* _TRY IT_
Print the listing below once more, unchanged.

======

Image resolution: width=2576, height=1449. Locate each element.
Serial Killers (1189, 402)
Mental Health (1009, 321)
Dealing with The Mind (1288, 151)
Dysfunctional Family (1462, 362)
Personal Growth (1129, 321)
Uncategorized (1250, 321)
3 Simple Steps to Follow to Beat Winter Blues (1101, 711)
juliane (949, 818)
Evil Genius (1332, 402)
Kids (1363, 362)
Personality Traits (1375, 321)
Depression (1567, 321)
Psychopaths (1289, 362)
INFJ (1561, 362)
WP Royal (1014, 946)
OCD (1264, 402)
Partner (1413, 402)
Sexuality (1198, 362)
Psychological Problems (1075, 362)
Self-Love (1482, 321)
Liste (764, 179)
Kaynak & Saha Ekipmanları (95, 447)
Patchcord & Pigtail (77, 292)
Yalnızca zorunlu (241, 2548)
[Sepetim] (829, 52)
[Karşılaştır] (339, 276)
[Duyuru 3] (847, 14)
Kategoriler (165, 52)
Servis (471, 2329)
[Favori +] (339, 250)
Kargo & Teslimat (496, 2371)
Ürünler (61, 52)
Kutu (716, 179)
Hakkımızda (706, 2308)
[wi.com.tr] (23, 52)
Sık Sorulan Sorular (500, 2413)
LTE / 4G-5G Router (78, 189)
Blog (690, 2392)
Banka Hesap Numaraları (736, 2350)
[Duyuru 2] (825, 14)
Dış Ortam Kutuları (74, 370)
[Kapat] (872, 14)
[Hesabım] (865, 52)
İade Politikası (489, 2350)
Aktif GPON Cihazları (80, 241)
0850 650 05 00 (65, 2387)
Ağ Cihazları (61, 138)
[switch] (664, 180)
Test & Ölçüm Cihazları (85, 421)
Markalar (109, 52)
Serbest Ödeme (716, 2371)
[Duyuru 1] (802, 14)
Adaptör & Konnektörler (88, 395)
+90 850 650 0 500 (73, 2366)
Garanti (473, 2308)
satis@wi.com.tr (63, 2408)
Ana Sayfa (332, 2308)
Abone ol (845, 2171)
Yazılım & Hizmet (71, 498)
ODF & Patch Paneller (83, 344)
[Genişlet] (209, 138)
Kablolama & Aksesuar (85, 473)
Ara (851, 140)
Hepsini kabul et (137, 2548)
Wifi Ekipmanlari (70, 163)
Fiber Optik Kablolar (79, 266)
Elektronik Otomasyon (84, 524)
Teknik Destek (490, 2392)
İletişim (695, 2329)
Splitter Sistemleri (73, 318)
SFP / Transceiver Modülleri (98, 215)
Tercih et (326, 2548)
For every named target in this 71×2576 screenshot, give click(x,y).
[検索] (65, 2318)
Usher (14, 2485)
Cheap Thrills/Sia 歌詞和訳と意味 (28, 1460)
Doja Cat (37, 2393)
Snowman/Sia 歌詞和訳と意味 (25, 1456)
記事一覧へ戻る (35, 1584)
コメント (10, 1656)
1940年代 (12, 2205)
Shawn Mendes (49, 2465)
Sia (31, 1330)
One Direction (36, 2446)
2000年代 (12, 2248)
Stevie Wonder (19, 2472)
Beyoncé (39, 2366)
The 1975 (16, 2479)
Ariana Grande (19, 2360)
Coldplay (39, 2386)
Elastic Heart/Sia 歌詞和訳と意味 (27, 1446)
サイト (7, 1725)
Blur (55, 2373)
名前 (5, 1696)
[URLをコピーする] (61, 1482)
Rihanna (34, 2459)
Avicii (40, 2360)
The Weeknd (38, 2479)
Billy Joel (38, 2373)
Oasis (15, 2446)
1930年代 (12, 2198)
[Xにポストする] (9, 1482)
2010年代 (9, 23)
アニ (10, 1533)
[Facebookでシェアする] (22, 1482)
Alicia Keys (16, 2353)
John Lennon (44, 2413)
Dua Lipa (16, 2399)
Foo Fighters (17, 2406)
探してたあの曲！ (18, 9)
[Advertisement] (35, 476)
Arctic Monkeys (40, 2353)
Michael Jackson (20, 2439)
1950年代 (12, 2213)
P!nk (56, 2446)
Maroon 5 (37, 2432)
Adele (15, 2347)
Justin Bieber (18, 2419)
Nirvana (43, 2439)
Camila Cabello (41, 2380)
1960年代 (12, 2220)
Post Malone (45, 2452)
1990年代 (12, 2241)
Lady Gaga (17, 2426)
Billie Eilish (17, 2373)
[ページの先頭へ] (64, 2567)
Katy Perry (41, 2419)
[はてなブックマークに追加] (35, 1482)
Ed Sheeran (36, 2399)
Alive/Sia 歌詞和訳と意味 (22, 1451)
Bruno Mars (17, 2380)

======

* _RESULT FOR THIS EXERCISE_
Image resolution: width=2576, height=1449. Locate each element.
Serial Killers (1189, 402)
Mental Health (1009, 321)
Dealing with The Mind (1288, 151)
Dysfunctional Family (1462, 362)
Personal Growth (1129, 321)
Uncategorized (1250, 321)
3 Simple Steps to Follow to Beat Winter Blues (1101, 711)
juliane (949, 818)
Evil Genius (1332, 402)
Kids (1363, 362)
Personality Traits (1375, 321)
Depression (1567, 321)
Psychopaths (1289, 362)
INFJ (1561, 362)
WP Royal (1014, 946)
OCD (1264, 402)
Partner (1413, 402)
Sexuality (1198, 362)
Psychological Problems (1075, 362)
Self-Love (1482, 321)
Liste (764, 179)
Kaynak & Saha Ekipmanları (95, 447)
Patchcord & Pigtail (77, 292)
Yalnızca zorunlu (241, 2548)
[Sepetim] (829, 52)
[Karşılaştır] (339, 276)
[Duyuru 3] (847, 14)
Kategoriler (165, 52)
Servis (471, 2329)
[Favori +] (339, 250)
Kargo & Teslimat (496, 2371)
Ürünler (61, 52)
Kutu (716, 179)
Hakkımızda (706, 2308)
[wi.com.tr] (23, 52)
Sık Sorulan Sorular (500, 2413)
LTE / 4G-5G Router (78, 189)
Blog (690, 2392)
Banka Hesap Numaraları (736, 2350)
[Duyuru 2] (825, 14)
Dış Ortam Kutuları (74, 370)
[Kapat] (872, 14)
[Hesabım] (865, 52)
İade Politikası (489, 2350)
Aktif GPON Cihazları (80, 241)
0850 650 05 00 (65, 2387)
Ağ Cihazları (61, 138)
[switch] (664, 180)
Test & Ölçüm Cihazları (85, 421)
Markalar (109, 52)
Serbest Ödeme (716, 2371)
[Duyuru 1] (802, 14)
Adaptör & Konnektörler (88, 395)
+90 850 650 0 500 (73, 2366)
Garanti (473, 2308)
satis@wi.com.tr (63, 2408)
Ana Sayfa (332, 2308)
Abone ol (845, 2171)
Yazılım & Hizmet (71, 498)
ODF & Patch Paneller (83, 344)
[Genişlet] (209, 138)
Kablolama & Aksesuar (85, 473)
Ara (851, 140)
Hepsini kabul et (137, 2548)
Wifi Ekipmanlari (70, 163)
Fiber Optik Kablolar (79, 266)
Elektronik Otomasyon (84, 524)
Teknik Destek (490, 2392)
İletişim (695, 2329)
Splitter Sistemleri (73, 318)
SFP / Transceiver Modülleri (98, 215)
Tercih et (326, 2548)
For every named target in this 71×2576 screenshot, give click(x,y).
[検索] (65, 2318)
Usher (14, 2485)
Cheap Thrills/Sia 歌詞和訳と意味 (28, 1460)
Doja Cat (37, 2393)
Snowman/Sia 歌詞和訳と意味 (25, 1456)
記事一覧へ戻る (35, 1584)
コメント (10, 1656)
1940年代 (12, 2205)
Shawn Mendes (49, 2465)
Sia (31, 1330)
One Direction (36, 2446)
2000年代 (12, 2248)
Stevie Wonder (19, 2472)
Beyoncé (39, 2366)
The 1975 (16, 2479)
Ariana Grande (19, 2360)
Coldplay (39, 2386)
Elastic Heart/Sia 歌詞和訳と意味 (27, 1446)
サイト (7, 1725)
Blur (55, 2373)
名前 (5, 1696)
[URLをコピーする] (61, 1482)
Rihanna (34, 2459)
Avicii (40, 2360)
The Weeknd (38, 2479)
Billy Joel (38, 2373)
Oasis (15, 2446)
1930年代 (12, 2198)
[Xにポストする] (9, 1482)
2010年代 (9, 23)
アニ (10, 1533)
[Facebookでシェアする] (22, 1482)
Alicia Keys (16, 2353)
John Lennon (44, 2413)
Dua Lipa (16, 2399)
Foo Fighters (17, 2406)
探してたあの曲！ (18, 9)
[Advertisement] (35, 476)
Arctic Monkeys (40, 2353)
Michael Jackson (20, 2439)
1950年代 (12, 2213)
P!nk (56, 2446)
Maroon 5 (37, 2432)
Adele (15, 2347)
Justin Bieber (18, 2419)
Nirvana (43, 2439)
Camila Cabello (41, 2380)
1960年代 (12, 2220)
Post Malone (45, 2452)
1990年代 (12, 2241)
Lady Gaga (17, 2426)
Billie Eilish (17, 2373)
[ページの先頭へ] (64, 2567)
Katy Perry (41, 2419)
[はてなブックマークに追加] (35, 1482)
Ed Sheeran (36, 2399)
Alive/Sia 歌詞和訳と意味 (22, 1451)
Bruno Mars (17, 2380)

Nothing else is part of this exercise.